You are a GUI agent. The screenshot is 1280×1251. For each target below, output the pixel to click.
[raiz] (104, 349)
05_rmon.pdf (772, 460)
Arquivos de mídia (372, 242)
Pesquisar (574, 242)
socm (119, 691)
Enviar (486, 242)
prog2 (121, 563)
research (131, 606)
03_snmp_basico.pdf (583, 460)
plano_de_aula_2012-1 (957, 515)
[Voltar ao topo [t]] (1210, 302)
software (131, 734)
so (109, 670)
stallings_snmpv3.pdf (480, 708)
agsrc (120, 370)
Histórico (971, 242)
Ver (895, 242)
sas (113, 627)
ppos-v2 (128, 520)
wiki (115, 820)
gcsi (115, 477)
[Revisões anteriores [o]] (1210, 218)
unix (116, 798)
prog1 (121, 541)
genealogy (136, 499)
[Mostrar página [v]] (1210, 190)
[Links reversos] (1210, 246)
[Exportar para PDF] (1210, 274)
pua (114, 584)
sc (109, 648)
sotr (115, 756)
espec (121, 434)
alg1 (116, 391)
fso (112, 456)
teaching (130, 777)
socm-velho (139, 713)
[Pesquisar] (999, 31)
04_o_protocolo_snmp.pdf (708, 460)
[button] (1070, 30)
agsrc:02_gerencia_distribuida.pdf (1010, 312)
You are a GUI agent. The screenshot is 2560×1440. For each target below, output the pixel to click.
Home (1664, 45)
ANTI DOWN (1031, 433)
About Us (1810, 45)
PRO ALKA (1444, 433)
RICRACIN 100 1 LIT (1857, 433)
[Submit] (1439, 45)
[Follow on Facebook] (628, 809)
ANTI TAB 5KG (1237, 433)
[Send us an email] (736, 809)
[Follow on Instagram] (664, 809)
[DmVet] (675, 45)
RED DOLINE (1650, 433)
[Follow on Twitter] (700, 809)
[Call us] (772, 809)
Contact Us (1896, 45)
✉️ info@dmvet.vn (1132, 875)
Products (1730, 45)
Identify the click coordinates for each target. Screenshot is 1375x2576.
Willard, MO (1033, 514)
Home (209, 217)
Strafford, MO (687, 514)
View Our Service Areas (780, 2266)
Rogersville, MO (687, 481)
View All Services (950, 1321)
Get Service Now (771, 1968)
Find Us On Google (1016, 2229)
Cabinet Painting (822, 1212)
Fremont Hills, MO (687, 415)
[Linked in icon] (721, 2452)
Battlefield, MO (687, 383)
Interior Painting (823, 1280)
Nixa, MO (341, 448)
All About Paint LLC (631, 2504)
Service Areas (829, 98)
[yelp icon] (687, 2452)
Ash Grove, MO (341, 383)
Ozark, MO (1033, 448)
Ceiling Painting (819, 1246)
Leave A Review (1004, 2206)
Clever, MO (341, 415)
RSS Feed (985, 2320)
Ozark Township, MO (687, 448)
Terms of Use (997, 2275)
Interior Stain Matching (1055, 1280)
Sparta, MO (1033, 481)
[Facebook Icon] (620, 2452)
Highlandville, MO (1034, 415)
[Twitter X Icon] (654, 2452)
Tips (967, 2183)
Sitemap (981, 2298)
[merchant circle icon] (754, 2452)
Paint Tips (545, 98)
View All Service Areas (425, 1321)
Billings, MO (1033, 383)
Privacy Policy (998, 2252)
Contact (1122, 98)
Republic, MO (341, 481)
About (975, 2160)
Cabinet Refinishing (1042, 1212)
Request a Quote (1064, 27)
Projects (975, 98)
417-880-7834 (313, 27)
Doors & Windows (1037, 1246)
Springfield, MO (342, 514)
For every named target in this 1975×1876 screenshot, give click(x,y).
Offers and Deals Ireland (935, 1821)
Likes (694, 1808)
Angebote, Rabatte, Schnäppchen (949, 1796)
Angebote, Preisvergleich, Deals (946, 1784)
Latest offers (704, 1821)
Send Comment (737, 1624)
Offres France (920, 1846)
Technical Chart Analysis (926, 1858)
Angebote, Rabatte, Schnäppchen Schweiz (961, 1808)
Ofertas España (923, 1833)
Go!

■ **WORK TO BE COMPLETED**
Transcribe all of the data, keeping every line identical.

■ **ANSWER TO THE EXERCISE**
You are a GUI agent. The screenshot is 1280×1251. For each target below, output the pixel to click.
[raiz] (104, 349)
05_rmon.pdf (772, 460)
Arquivos de mídia (372, 242)
Pesquisar (574, 242)
socm (119, 691)
Enviar (486, 242)
prog2 (121, 563)
research (131, 606)
03_snmp_basico.pdf (583, 460)
plano_de_aula_2012-1 (957, 515)
[Voltar ao topo [t]] (1210, 302)
software (131, 734)
so (109, 670)
stallings_snmpv3.pdf (480, 708)
agsrc (120, 370)
Histórico (971, 242)
Ver (895, 242)
sas (113, 627)
ppos-v2 (128, 520)
wiki (115, 820)
gcsi (115, 477)
[Revisões anteriores [o]] (1210, 218)
unix (116, 798)
prog1 (121, 541)
genealogy (136, 499)
[Mostrar página [v]] (1210, 190)
[Links reversos] (1210, 246)
[Exportar para PDF] (1210, 274)
pua (114, 584)
sc (109, 648)
sotr (115, 756)
espec (121, 434)
alg1 (116, 391)
fso (112, 456)
teaching (130, 777)
socm-velho (139, 713)
[Pesquisar] (999, 31)
04_o_protocolo_snmp.pdf (708, 460)
[button] (1070, 30)
agsrc:02_gerencia_distribuida.pdf (1010, 312)
You are a GUI agent. The screenshot is 2560×1440. For each target below, output the pixel to click.
Home (1664, 45)
ANTI DOWN (1031, 433)
About Us (1810, 45)
PRO ALKA (1444, 433)
RICRACIN 100 1 LIT (1857, 433)
[Submit] (1439, 45)
[Follow on Facebook] (628, 809)
ANTI TAB 5KG (1237, 433)
[Send us an email] (736, 809)
[Follow on Instagram] (664, 809)
[DmVet] (675, 45)
RED DOLINE (1650, 433)
[Follow on Twitter] (700, 809)
[Call us] (772, 809)
Contact Us (1896, 45)
✉️ info@dmvet.vn (1132, 875)
Products (1730, 45)
Identify the click coordinates for each target. Screenshot is 1375x2576.
Willard, MO (1033, 514)
Home (209, 217)
Strafford, MO (687, 514)
View Our Service Areas (780, 2266)
Rogersville, MO (687, 481)
View All Services (950, 1321)
Get Service Now (771, 1968)
Find Us On Google (1016, 2229)
Cabinet Painting (822, 1212)
Fremont Hills, MO (687, 415)
[Linked in icon] (721, 2452)
Battlefield, MO (687, 383)
Interior Painting (823, 1280)
Nixa, MO (341, 448)
All About Paint LLC (631, 2504)
Service Areas (829, 98)
[yelp icon] (687, 2452)
Ash Grove, MO (341, 383)
Ozark, MO (1033, 448)
Ceiling Painting (819, 1246)
Leave A Review (1004, 2206)
Clever, MO (341, 415)
RSS Feed (985, 2320)
Ozark Township, MO (687, 448)
Terms of Use (997, 2275)
Interior Stain Matching (1055, 1280)
Sparta, MO (1033, 481)
[Facebook Icon] (620, 2452)
Highlandville, MO (1034, 415)
[Twitter X Icon] (654, 2452)
Tips (967, 2183)
Sitemap (981, 2298)
[merchant circle icon] (754, 2452)
Paint Tips (545, 98)
View All Service Areas (425, 1321)
Billings, MO (1033, 383)
Privacy Policy (998, 2252)
Contact (1122, 98)
Republic, MO (341, 481)
About (975, 2160)
Cabinet Refinishing (1042, 1212)
Request a Quote (1064, 27)
Projects (975, 98)
417-880-7834 (313, 27)
Doors & Windows (1037, 1246)
Springfield, MO (342, 514)
For every named target in this 1975×1876 screenshot, give click(x,y).
Offers and Deals Ireland (935, 1821)
Likes (694, 1808)
Angebote, Rabatte, Schnäppchen (949, 1796)
Angebote, Preisvergleich, Deals (946, 1784)
Latest offers (704, 1821)
Send Comment (737, 1624)
Offres France (920, 1846)
Technical Chart Analysis (926, 1858)
Angebote, Rabatte, Schnäppchen Schweiz (961, 1808)
Ofertas España (923, 1833)
Go!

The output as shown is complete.